Soonchunhyang Med Sci.  2014 Dec;20(2):88-90. 10.0000/sms.2014.20.2.88.

Left Ventricular Pacing after Mitral, Tricuspid Valve Replacement without Interruption of Anticoagulation

  • 1Department of Internal Medicine, Yeosu Chonnam Hospital, Yeosu, Korea.
  • 2Department of Cardiovascular Medicine, Chonnam National University Hospital, Gwangju, Korea.

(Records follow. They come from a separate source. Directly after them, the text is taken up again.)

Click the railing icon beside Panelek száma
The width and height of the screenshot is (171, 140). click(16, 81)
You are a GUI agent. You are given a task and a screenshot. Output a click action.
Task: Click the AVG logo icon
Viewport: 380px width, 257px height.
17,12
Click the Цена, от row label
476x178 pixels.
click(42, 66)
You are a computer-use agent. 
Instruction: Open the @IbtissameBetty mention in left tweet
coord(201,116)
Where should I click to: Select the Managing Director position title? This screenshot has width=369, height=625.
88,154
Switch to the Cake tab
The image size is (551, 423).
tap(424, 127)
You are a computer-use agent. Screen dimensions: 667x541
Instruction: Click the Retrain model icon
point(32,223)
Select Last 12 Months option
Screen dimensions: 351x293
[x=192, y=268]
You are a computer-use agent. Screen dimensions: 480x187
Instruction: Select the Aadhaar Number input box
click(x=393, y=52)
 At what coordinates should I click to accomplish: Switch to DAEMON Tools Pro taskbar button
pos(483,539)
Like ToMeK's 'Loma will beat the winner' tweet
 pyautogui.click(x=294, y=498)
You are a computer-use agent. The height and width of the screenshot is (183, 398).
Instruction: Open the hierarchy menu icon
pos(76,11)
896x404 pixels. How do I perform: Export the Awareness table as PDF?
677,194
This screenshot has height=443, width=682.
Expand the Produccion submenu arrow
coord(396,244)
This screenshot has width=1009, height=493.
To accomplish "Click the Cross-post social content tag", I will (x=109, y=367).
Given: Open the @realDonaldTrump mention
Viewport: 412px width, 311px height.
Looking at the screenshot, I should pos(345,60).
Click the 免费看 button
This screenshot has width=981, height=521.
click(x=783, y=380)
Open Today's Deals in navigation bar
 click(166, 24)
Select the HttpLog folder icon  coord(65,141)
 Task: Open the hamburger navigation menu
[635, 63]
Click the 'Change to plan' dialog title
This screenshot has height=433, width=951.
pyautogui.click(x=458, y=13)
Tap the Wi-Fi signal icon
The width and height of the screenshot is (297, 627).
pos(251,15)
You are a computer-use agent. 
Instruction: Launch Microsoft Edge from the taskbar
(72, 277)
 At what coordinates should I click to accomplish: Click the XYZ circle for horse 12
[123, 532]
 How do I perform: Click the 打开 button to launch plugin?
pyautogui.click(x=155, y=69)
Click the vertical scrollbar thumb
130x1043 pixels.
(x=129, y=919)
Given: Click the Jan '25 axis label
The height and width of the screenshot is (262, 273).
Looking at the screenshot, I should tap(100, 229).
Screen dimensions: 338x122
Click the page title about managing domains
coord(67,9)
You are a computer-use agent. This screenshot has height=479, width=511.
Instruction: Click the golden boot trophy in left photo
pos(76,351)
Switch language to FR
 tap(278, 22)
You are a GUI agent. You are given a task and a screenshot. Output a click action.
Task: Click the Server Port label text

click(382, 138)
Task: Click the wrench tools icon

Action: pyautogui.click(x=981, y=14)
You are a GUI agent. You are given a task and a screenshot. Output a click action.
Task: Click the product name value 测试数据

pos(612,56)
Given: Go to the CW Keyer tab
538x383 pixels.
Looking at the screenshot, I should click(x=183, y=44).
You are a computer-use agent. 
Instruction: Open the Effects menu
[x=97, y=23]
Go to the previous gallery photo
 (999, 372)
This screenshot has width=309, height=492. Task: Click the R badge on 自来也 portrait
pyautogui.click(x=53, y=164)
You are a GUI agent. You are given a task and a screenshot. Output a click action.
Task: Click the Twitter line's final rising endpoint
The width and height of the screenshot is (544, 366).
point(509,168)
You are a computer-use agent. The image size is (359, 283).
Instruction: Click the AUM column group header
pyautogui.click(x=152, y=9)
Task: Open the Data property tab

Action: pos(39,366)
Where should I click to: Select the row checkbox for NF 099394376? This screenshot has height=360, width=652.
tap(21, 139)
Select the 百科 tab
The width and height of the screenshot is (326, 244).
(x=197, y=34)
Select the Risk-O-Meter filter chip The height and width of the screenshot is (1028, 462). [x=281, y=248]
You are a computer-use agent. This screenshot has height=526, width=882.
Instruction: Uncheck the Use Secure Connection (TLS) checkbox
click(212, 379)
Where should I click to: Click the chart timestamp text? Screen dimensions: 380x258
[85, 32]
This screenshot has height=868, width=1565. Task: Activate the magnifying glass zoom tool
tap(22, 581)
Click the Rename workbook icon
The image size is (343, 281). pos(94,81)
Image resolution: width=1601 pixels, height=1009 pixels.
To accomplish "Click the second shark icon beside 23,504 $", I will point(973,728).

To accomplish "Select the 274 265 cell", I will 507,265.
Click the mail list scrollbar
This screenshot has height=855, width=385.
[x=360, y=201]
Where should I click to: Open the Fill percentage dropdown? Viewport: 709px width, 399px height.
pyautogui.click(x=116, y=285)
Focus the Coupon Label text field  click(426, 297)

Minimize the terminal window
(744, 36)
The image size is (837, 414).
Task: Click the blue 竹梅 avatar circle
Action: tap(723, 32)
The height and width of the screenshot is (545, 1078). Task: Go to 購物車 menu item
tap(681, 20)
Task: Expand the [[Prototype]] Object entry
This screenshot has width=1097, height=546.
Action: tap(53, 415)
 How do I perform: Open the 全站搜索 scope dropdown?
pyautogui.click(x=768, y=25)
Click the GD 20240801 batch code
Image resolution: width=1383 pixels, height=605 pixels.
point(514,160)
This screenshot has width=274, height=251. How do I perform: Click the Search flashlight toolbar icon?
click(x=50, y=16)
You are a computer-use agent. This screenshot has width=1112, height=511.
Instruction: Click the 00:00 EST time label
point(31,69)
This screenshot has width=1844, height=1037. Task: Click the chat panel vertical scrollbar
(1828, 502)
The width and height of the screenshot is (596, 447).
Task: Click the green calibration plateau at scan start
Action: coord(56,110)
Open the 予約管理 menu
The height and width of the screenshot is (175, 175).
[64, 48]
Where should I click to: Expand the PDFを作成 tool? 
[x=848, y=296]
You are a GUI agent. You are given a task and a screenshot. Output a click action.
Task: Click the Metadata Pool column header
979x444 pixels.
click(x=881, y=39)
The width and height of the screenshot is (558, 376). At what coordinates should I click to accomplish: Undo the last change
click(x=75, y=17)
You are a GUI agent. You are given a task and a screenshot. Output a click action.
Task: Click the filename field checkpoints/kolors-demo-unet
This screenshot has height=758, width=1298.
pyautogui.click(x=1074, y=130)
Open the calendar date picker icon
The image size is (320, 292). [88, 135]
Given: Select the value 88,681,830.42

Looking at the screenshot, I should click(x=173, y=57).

Pacemaker implantation for patients with mechanical tricuspid valve is quite challengeable because lead insertion through prosthetic tricuspid valve may cause valve dysfunction or lead impingement. Also complications due to interrupt of anticoagulation should be considered. A 65 years old woman received AAI (atrium paced, atrium sensed, inhibited) pacemaker for sick sinus syndrome and mechanical mitral valve replacement for severe mitral steno-insufficiency at the same time 16 years before. She needed to undergo mechanical tricuspid valve replacement (TVR) because of severe tricuspid regurgitation despite of medical therapy. Complete atrioventricular block developed during the TVR operation and it was not recovered even after several days of temporary pacing. We decided left ventricular pacing through coronary sinus because ventricular lead could not pass mechanical tricuspid or mitral valve and also planned to continue oral anticoagulation therapy. We could find a place where high pacing output did not pace phrenic nerve with acceptable sensing, pacing threshold. The patient recovered well without any periprocedural complications. Left ventriclcular pacing lead implantation through coronary sinus without interruption of anticoagulation can be an alternative to epicardial pacing for patients with mechanical tricuspid valve.